Pomona loves to tell prospective students that it offers the best of both worlds: a tight-knit, small-campus liberal arts college, just a stone’s through from one of the US’s biggest metropolitan areas. Los Angeles is a sprawl of a city that includes beaches, high-rises, famous media sites, towering mountains, and an arid desert climate. From tacos to the ocean to warm weather year-round, it has a lot to offer.

But Pomona students see LA’s more undesirable sides, too. Temperatures surge into the 100s in the summer. The smog, though better than it was 30 years ago, is present, sad, and, for lack of a better word, nasty. The freeways are sprawling, never-ending, and filled with notoriously speedy drivers who don’t check their blind spots before swerving across 4 lanes of traffic.

The traffic. Oh, the traffic. The source of much discussion and aghast jaw-drops, especially from us Midwesterners who think that a “commute” is 25 minutes and that “rush hour” is predictable. Though LA has some public transportation, four wheels remain the fastest way to get around.

And “fast” is a loose term here. Commutes of 2 hours one way are routine. Once, coming home from a night out in Downtown Los Angeles (known as DTLA) at 1:30 a.m., we hit 45 minutes of unexpected traffic on the 10 freeway. It can take anywhere from 1 to 2 hours to drive 45 miles to a beach from Pomona. Let that sink in. There could potentially be an hour of unseen traffic that you’ll sit through. Even though the freeways are, like, a mile wide.

My first year at Pomona, I had an afternoon class that was spontaneously canceled, so at 8 a.m. I set out for the beach with a friend. I figured 1-2 hours to get there and 1-2 hours to get back for my 4:15 rehearsal. And I budgeted 2 hours 30 minutes for the return trip, just in case, because I knew the traffic was bad. Sure enough, we arrived at 10 a.m., very routine. But, on the return trip, though we left at 1:45 p.m.––budgeting double the time it took me to get to the beach––I arrived 20 minutes late for rehearsal.

The director of the rehearsal impatiently told me that Thursday afternoons are one of the worst times to drive east on the 10. How the heck am I supposed to know that? I wondered. I was bewildered.
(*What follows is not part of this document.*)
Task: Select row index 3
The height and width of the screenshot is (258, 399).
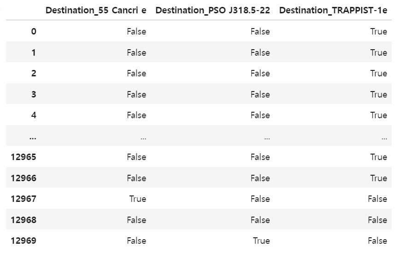Action: pyautogui.click(x=34, y=94)
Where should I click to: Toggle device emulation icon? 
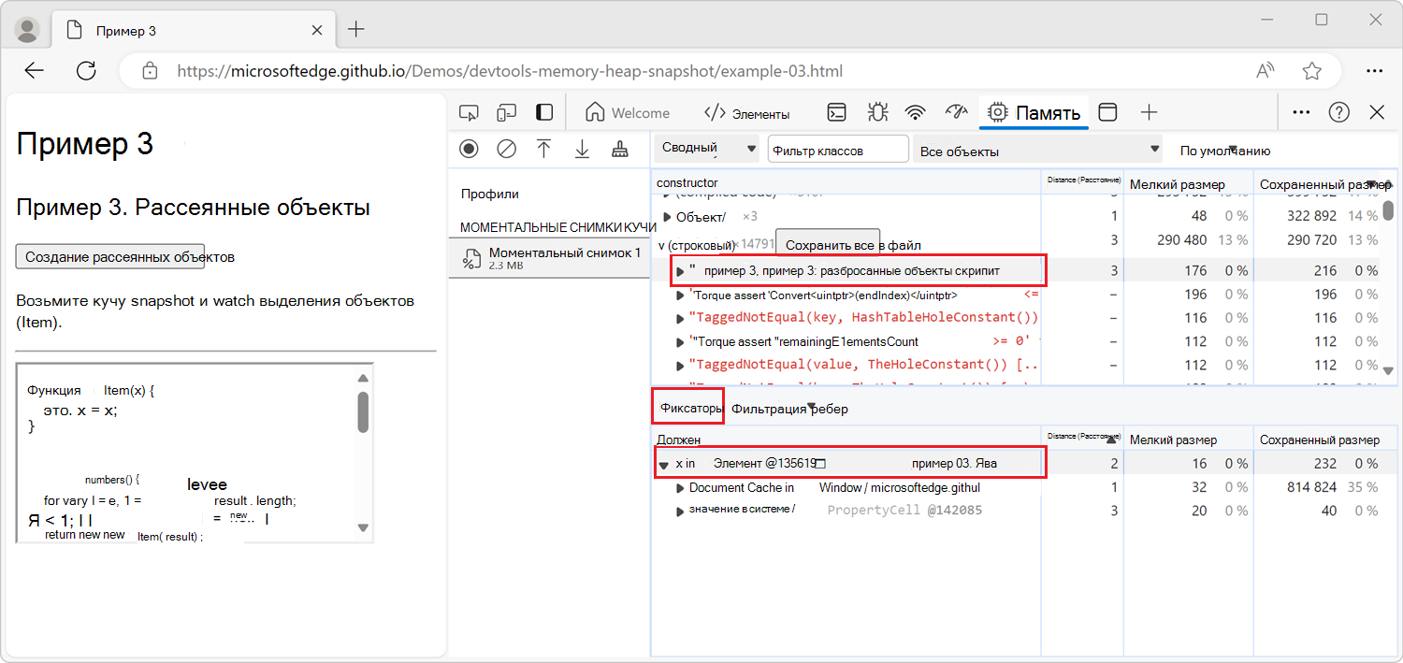(506, 113)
View of the 10 Freeway from Claremont overpass

But I was also in awe, because it seemed like Angelenos, such as my director, had a special subterranean radar for traffic patterns, an ability that Midwestern me sorely lacked. It is precisely this understanding of the craziness/madness/hugeness of Los Angeles that fascinates me.
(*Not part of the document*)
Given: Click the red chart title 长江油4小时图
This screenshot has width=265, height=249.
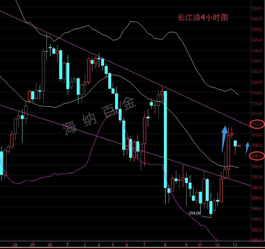Looking at the screenshot, I should coord(203,18).
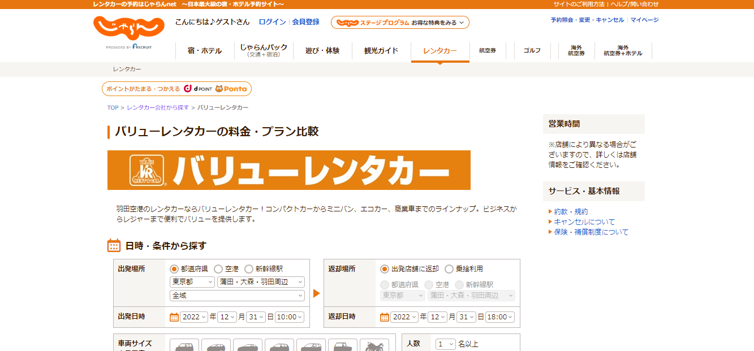Select 新幹線駅 radio for departure location

tap(249, 269)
When you arrive here in the Inland Empire (the IE), new Sagehens, forget everything you think you know about traffic patterns. Keep a good audiobook or podcast series loaded on your phone, find great radio stations, and make fabulous mixtape CDs. You’ll need them when the random, frustrating 1:30 p.m. traffic sets in. And stay open to the ongoing mystery that is driving in this massive, incredible city.